Milan-Livourne, Bologna-Milan, Roma-Milan, Milan-Napoli, Parma-Milan, Milan-Lazio, Milan-Catania, on peut aussi ajouter à cette longue liste Milan-Manchester. 6 matchs nuls, 2 défaites alors que le Milan pouvait gagner le match sur un score large et confortable.

Alors pourquoi le Milan domine tant de matchs mais ne parvient pas à gagner ? Voici des éléments de réponse à l’analyse de cette situation.

Plusieurs personnes diront que le Milan n’est pas épargné par les blessures cette saison. On peut être d’accord avec ces personnes sur certains matchs, mais pas tous.

– Milan-Lazio, (Abbiati-Nesta-Bonera-Kaladze-Onyewu-Beckham-Pirlo-Ronaldinho-Mancini-Pato-Huntelaar), 11 absents, c’est tout bonnement incroyable, dont 6 titulaires alors que cette année le Milan n’avait pas un effectif fourni. Comment proposer une équipe compétitive avec tant d’absents ?  C’est juste impossible.

– Les absences de Pato et Nesta : Ces deux joueurs sont très importants dans le jeu du Milan, depuis leurs absences le Milan peine à s’imposer. Pato étant un joueur très important en attaque et Nesta en défense. Offensivement, Pato est très efficace tandis que Nesta rend la défense presque imperméable. Aucun joueur ne peut réellement les remplacer.

– Le manque de réussite : Des poteaux, des actions à couper le souffle… mais pas de buts. Un manque de lucidité parfois, à l’image d’Antonini par exemple (la confrontation face à Manchester à l’aller notamment). 

Mais personne ne peut prévoir ces problèmes à l’avance alors quelles sont les véritables causes de cette mauvaise situation ?

– Le mercato : Le Milan a vendu son « meilleur joueur » en la personne de Kakà, et n’a acheté aucun joueur dit de « grande classe » pour le remplacer. On peut cependant nuancer cet aspect à la vue de la dernière saison du fuoriclasse brésilien…

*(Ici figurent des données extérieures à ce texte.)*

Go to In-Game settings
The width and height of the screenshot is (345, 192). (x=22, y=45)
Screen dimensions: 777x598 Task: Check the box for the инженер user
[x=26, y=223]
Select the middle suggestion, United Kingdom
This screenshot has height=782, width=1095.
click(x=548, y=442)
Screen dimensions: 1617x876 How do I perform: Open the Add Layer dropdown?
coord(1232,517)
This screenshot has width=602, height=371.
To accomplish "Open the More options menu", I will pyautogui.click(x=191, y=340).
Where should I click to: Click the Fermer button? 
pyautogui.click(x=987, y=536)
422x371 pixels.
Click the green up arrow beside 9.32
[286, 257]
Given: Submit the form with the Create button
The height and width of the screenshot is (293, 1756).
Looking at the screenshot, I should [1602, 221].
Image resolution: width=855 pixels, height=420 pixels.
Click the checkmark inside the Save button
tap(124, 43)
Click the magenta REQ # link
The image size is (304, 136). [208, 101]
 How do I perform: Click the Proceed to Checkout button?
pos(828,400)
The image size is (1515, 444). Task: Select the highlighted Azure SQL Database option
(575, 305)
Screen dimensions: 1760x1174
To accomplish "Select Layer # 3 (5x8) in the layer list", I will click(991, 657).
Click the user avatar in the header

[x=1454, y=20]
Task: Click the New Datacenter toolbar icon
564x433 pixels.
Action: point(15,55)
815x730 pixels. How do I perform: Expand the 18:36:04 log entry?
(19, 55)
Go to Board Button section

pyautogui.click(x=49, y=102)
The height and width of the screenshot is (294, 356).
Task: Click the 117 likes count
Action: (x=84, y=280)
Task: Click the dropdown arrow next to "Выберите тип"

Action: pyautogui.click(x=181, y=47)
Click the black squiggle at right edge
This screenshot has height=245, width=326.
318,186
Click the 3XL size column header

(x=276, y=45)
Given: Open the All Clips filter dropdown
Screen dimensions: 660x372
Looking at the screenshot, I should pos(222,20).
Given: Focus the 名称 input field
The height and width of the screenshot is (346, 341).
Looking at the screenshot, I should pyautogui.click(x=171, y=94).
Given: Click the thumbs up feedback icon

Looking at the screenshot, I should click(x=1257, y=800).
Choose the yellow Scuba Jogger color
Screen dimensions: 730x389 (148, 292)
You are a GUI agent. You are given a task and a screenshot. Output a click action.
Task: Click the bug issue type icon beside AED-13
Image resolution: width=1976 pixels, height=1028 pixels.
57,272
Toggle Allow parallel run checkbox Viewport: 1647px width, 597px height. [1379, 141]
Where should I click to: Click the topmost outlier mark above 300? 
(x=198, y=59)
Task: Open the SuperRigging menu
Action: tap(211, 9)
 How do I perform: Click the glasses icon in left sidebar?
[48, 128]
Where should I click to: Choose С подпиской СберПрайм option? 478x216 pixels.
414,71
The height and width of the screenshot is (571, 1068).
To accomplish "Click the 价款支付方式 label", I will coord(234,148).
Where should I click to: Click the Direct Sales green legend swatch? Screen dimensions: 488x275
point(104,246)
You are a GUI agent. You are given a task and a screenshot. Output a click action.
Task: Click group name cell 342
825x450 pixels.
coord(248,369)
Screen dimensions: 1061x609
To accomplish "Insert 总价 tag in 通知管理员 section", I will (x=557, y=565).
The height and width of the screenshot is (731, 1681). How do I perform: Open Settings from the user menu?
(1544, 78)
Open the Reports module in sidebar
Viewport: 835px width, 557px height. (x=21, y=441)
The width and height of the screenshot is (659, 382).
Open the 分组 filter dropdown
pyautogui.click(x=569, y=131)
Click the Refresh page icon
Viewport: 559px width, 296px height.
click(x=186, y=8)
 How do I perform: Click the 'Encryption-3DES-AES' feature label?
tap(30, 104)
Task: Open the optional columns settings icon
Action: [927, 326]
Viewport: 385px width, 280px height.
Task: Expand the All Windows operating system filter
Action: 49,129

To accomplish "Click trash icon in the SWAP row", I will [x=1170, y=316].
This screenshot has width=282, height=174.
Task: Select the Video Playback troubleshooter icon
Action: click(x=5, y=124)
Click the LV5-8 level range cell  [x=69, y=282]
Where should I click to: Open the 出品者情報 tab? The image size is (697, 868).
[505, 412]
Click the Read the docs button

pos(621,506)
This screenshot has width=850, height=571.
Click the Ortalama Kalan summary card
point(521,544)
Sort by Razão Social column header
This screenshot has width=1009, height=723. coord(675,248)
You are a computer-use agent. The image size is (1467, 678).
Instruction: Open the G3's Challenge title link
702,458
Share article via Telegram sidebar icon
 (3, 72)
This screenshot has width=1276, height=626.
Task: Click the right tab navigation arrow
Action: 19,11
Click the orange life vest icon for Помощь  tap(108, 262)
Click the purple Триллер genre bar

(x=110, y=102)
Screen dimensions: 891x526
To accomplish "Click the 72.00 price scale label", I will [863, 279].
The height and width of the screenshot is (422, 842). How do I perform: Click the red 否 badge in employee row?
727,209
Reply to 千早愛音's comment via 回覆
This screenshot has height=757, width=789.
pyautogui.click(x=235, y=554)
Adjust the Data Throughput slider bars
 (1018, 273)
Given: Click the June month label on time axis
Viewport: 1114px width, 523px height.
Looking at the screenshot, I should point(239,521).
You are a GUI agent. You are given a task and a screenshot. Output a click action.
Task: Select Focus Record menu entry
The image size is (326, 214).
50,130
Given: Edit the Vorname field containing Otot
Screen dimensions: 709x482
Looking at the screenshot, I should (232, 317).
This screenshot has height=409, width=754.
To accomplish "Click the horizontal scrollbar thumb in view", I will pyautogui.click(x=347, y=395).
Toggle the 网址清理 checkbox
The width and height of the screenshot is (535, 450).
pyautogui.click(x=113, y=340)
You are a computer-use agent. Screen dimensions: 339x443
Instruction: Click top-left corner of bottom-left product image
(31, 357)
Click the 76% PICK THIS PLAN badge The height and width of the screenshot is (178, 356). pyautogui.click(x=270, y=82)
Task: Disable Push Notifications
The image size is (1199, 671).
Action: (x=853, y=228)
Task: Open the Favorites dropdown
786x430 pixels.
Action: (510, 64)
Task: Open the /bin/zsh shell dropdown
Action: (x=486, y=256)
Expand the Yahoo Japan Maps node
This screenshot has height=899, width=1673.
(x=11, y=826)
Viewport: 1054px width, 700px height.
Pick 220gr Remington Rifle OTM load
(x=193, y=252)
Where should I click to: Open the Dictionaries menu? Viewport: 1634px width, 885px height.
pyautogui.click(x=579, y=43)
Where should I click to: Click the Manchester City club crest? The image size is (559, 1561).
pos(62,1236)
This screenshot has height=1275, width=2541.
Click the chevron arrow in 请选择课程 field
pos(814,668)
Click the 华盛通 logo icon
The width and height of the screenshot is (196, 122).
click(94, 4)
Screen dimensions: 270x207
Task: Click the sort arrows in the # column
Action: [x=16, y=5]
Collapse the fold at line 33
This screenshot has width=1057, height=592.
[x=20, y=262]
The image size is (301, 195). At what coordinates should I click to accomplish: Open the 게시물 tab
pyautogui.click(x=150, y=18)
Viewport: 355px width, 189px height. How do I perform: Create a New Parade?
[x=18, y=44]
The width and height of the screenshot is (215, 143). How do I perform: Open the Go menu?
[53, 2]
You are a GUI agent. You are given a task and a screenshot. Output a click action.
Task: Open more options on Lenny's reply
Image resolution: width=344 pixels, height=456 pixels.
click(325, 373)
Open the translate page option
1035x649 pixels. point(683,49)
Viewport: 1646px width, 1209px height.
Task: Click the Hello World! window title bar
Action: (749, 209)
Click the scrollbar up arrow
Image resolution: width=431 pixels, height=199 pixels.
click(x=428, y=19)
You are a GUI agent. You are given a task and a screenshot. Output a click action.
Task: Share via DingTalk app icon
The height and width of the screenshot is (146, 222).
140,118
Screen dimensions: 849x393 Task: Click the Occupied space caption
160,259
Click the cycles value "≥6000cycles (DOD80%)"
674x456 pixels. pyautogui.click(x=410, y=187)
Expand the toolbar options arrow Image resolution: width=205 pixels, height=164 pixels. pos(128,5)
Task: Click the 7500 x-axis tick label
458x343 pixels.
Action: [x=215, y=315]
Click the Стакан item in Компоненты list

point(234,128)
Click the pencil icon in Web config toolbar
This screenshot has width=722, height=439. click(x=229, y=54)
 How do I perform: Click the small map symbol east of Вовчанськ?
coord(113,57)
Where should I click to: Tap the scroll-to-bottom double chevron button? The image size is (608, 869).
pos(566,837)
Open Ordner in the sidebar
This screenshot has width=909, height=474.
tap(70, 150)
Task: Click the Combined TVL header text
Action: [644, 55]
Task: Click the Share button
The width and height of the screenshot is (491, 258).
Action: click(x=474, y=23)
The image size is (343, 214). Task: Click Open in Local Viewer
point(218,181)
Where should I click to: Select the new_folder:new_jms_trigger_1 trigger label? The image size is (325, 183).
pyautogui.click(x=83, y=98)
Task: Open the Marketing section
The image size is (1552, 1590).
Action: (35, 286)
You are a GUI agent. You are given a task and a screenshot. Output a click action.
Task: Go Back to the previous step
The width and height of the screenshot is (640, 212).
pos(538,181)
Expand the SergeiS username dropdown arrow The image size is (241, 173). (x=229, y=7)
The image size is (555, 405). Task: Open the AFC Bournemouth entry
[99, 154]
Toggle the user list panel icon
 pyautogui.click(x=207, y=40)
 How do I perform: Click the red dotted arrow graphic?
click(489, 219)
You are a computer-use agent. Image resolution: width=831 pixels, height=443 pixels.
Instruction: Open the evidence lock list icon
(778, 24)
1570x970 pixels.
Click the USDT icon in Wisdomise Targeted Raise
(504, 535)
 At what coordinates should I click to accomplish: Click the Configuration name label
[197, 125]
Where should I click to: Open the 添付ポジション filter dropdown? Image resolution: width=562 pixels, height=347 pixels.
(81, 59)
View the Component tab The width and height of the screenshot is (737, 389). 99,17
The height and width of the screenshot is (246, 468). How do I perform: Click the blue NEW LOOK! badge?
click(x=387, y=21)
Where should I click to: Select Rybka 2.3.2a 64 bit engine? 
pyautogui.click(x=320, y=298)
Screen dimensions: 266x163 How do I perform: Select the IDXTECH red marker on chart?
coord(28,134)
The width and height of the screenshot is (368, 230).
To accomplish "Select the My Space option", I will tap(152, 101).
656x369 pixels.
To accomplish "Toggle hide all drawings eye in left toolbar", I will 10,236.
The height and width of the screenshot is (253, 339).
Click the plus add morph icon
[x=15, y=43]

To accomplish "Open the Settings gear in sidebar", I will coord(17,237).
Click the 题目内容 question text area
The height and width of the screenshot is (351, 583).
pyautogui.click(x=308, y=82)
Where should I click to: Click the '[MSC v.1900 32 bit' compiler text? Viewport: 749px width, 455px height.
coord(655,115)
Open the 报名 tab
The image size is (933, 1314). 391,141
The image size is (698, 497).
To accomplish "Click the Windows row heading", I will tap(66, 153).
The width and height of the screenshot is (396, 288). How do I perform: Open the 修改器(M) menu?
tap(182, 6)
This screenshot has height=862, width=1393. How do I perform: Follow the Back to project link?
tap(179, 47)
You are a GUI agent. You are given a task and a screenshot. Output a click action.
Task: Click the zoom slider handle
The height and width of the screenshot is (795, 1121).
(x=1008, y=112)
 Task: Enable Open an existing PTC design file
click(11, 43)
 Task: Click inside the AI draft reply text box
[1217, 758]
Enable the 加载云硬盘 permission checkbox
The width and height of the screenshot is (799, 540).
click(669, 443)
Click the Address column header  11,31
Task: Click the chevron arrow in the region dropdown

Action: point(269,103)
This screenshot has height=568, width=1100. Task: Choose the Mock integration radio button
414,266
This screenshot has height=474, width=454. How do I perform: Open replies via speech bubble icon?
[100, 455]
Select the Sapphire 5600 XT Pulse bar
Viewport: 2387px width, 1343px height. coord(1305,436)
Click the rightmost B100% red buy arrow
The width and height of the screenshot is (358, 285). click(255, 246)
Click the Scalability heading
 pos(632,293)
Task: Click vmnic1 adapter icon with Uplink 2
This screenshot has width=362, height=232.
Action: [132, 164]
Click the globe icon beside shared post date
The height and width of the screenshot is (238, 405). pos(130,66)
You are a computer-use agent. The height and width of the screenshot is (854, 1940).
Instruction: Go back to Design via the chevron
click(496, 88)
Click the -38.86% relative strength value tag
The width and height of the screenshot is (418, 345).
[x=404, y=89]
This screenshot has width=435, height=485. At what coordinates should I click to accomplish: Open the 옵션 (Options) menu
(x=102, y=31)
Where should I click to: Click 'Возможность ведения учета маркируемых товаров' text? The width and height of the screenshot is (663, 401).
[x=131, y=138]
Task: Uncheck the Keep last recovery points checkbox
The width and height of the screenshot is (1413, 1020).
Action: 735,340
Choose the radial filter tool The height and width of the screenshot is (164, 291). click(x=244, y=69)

Les joueurs de grands talents sont connus pour débloquer des situations fermées ou sauver leur équipe, mais ils sont aussi très importants dans le jeu, la progression de l’attaque et la solidité de l’équipe. Ils ont un rôle très important et en cas de vente il faut investir une grande part des bénéfices dans l’achat d’un autre joueur de grande classe qui peut remplacer ce joueur considéré comme un meneur de jeu.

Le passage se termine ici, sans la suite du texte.